A recent study stated that most frozen entrees contain less than 2 tablespoons of vegetables. I don’t know about you but I would rather poke my eyeballs out than be forced to eat a Lean Cuisine for lunch – and that has nothing to do with the fact that it only has 2 tbs of vegetables. As I’ve mentioned before (and you’ve probably noticed), eating a wide-variety of foods is one of the primary reasons I am able to maintain a healthy lifestyle. Today I am sharing one of my favorite quick and easy lunch recipes – perfect for the home or office.

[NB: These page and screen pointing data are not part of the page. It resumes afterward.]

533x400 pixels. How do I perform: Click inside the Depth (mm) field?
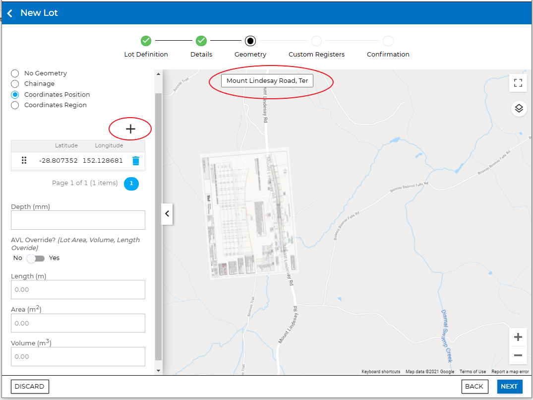(78, 220)
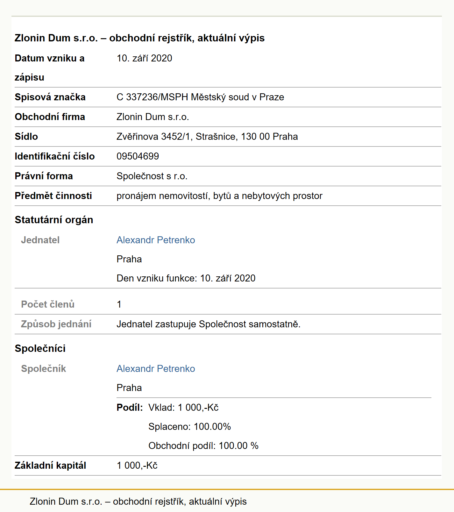Open Alexandr Petrenko link under Společník
This screenshot has width=454, height=512.
pyautogui.click(x=156, y=368)
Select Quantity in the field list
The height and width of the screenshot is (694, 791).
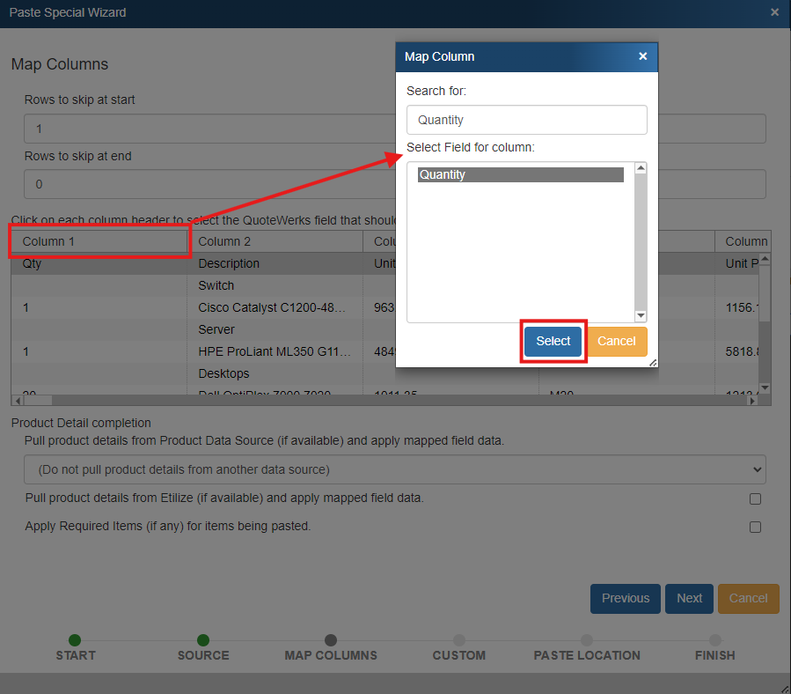pyautogui.click(x=520, y=175)
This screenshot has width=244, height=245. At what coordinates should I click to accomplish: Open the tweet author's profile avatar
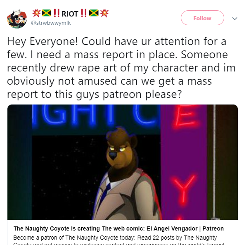click(x=17, y=19)
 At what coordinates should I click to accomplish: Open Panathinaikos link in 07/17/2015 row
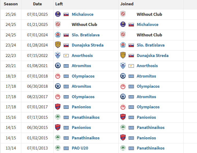coord(86,117)
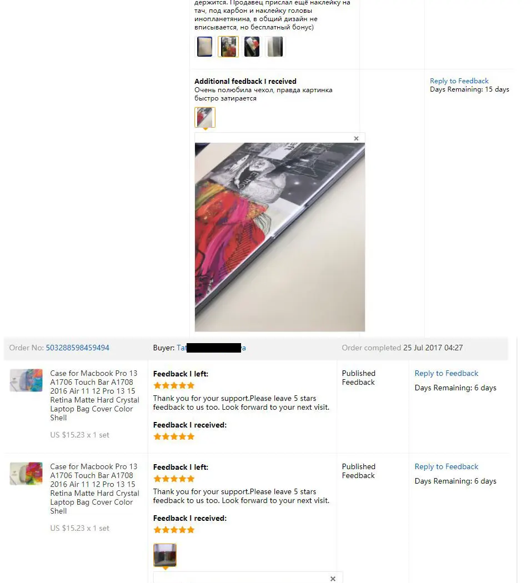
Task: Close the lower expanded review image panel
Action: (x=333, y=579)
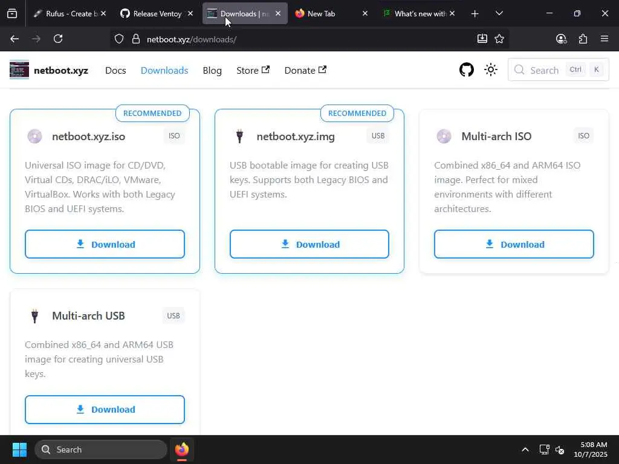Show hidden system tray icons chevron
Image resolution: width=619 pixels, height=464 pixels.
pos(525,450)
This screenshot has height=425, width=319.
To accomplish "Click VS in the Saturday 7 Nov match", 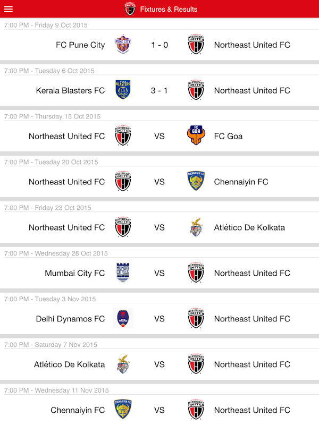I will (160, 365).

Sweet potatoes are one of my favorite go-to ingredients that I keep on hand, especially through the Winter. They are extremely nutritious, very affordable, easy to store and highly versatile. For a quick refresher on the many health benefits of sweet potatoes, check out my blog post featuring tasty Rosemary Sweet Potato Fries.
Another great aspect of this recipe is that it doesn’t contain any animal protein. Don’t get me wrong, I love a fat juicy steak as much as the next gal but this filling and healthful lunch is proof that you don’t need meat with every meal. By incorporating a few meatless meals into your weekly menu, you not only save calories, saturated fat and cholesterol but you also lower your grocery bill. I’ll spare you a lecture on meat and the harm is has on the environment but if you’re into that sort of thing, this is the meal for you. (And yes, I picked the avocados from my backyard – why do you ask?)
If you’re brown bagging it, simply make the black bean salsa the night before and microwave the sweet potato at work. I promise you won’t miss your daily french bread pizza.
Your fork is waiting.
- 1 medium sweet potato
- 1/2 c red pepper diced
- 1/2 c black beans drained and rinsed
- 1/2 c avocado cubed
- 2 tbs red onion diced
- 1 tsp chipotle peppers in adobo minced optional
- 2 tbs lime juice
- 1 tsp cumin
- 1 tsp garlic powder
- 2 tbs fresh cilantro chopped
- 2 tbs plain Greek yogurt for garnish
- Salt and pepper to taste
Pierce sweet potato several times with a fork and microwave for 5-6 minutes.
Meanwhile, combine diced peppers, black beans, avocado and chipotle peppers in a small bowl and dress with lime juice, cumin and garlic powder.
Mix well and season with salt and pepper to taste.
Cut sweet potato in half and pinch together to create opening.
Stuff with black bean mixture and garnish with Greek yogurt and cilantro.